● **WHAT THE TASK REQUIRES**: Find each line below containing the word "computer" and copy it.

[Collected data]
——————

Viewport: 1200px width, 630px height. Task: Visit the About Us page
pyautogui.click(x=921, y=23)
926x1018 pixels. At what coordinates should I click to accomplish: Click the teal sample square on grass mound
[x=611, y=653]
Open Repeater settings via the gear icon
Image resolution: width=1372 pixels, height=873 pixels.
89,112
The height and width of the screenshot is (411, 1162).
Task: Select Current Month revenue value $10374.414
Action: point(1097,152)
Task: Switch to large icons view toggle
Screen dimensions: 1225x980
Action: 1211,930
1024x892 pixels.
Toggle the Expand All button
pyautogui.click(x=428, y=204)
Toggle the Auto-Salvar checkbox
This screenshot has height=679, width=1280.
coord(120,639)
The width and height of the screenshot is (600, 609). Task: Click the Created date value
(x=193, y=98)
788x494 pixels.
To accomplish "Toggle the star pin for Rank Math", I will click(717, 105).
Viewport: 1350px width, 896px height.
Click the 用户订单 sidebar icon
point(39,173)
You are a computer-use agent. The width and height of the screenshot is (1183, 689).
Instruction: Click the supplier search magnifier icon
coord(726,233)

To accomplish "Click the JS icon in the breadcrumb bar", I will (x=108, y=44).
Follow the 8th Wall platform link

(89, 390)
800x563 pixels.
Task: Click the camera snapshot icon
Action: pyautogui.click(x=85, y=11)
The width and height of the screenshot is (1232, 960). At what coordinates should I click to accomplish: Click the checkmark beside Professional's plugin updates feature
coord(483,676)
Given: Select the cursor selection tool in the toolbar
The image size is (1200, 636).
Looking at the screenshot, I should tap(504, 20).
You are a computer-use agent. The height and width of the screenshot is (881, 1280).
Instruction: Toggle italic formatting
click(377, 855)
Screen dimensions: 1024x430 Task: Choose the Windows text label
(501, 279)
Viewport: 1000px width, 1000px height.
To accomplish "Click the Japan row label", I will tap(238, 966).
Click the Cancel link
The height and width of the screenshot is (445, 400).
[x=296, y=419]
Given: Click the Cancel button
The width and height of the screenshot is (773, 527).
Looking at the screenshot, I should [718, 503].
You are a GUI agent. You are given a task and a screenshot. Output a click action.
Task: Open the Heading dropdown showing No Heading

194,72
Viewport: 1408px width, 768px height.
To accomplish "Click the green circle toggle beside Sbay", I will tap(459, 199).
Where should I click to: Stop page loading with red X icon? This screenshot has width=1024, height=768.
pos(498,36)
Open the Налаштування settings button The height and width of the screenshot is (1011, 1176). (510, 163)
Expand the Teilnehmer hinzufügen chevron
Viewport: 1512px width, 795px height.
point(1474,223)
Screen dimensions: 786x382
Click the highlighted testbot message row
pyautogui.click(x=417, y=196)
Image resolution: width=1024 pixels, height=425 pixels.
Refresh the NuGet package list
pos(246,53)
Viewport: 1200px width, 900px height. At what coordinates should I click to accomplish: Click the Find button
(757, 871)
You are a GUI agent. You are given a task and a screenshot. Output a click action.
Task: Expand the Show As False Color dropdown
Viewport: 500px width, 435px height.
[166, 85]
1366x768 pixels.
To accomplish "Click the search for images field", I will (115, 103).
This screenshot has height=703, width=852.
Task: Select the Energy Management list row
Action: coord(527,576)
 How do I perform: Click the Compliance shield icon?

——————

● **TASK RESULT**:
You are a computer-use agent. The width and height of the screenshot is (1183, 689).
You are a computer-use agent. The height and width of the screenshot is (881, 1280).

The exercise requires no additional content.